◆ **Task directions**:
Rewrite only the records from the line with "You are a computer-use agent. Screen dimensions: 581x676" up to and including the line with "I will 26,497.". Change "help icon" to "info icon" and leave everything else unchanged.

◆ **Dataset**:
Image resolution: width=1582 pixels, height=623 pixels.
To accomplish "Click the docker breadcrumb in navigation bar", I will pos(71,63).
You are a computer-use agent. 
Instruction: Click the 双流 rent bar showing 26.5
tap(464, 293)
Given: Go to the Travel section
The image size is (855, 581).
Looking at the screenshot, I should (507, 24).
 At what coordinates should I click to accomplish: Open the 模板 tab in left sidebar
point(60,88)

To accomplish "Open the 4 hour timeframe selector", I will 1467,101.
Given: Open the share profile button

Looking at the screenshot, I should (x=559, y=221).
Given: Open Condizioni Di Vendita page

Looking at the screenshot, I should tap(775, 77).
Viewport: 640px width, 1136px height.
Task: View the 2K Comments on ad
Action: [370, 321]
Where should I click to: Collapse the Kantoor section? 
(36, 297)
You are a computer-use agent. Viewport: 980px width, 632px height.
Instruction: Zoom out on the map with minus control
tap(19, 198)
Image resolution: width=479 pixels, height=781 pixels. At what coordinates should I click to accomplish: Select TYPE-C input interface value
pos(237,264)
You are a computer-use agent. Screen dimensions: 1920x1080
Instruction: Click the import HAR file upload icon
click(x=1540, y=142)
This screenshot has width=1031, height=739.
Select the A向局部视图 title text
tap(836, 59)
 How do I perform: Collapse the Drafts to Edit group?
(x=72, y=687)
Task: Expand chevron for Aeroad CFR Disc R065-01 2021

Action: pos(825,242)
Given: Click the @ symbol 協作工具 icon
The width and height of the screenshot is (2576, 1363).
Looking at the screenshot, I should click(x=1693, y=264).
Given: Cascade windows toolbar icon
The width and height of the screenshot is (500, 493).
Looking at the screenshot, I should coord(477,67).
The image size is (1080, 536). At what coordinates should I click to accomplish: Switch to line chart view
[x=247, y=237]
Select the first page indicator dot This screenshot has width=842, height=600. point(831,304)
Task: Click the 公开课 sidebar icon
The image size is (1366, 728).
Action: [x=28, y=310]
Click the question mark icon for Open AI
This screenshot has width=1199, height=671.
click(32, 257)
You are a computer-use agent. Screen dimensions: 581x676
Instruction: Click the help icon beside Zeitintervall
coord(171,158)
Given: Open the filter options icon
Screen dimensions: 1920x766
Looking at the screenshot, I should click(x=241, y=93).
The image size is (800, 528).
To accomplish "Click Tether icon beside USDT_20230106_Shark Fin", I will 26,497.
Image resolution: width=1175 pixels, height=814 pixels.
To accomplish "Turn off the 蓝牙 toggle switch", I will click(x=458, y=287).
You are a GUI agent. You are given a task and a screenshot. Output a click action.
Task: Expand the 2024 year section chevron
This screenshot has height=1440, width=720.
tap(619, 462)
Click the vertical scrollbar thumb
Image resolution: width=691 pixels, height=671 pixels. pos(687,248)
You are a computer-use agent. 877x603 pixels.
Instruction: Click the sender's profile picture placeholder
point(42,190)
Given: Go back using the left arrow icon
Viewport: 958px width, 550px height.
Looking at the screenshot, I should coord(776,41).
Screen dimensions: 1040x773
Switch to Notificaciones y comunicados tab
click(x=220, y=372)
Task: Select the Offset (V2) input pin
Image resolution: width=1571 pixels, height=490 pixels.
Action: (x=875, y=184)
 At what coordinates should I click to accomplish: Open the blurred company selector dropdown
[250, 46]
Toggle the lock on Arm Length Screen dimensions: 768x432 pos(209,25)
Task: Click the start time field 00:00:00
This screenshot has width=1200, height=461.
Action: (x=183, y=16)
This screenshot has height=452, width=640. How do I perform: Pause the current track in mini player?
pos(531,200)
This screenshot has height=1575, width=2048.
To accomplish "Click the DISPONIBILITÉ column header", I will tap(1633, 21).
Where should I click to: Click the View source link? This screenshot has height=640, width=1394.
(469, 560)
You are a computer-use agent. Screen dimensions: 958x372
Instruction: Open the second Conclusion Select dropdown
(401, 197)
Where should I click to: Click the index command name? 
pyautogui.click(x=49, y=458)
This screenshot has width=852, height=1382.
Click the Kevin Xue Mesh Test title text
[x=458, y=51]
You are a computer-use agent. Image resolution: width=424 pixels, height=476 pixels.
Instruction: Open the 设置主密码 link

◆ **Result of this exercise**:
You are a computer-use agent. Screen dimensions: 581x676
Instruction: Click the info icon beside Zeitintervall
coord(171,158)
Given: Open the filter options icon
Screen dimensions: 1920x766
Looking at the screenshot, I should click(x=241, y=93).
The image size is (800, 528).
To accomplish "Click Tether icon beside USDT_20230106_Shark Fin", I will 26,497.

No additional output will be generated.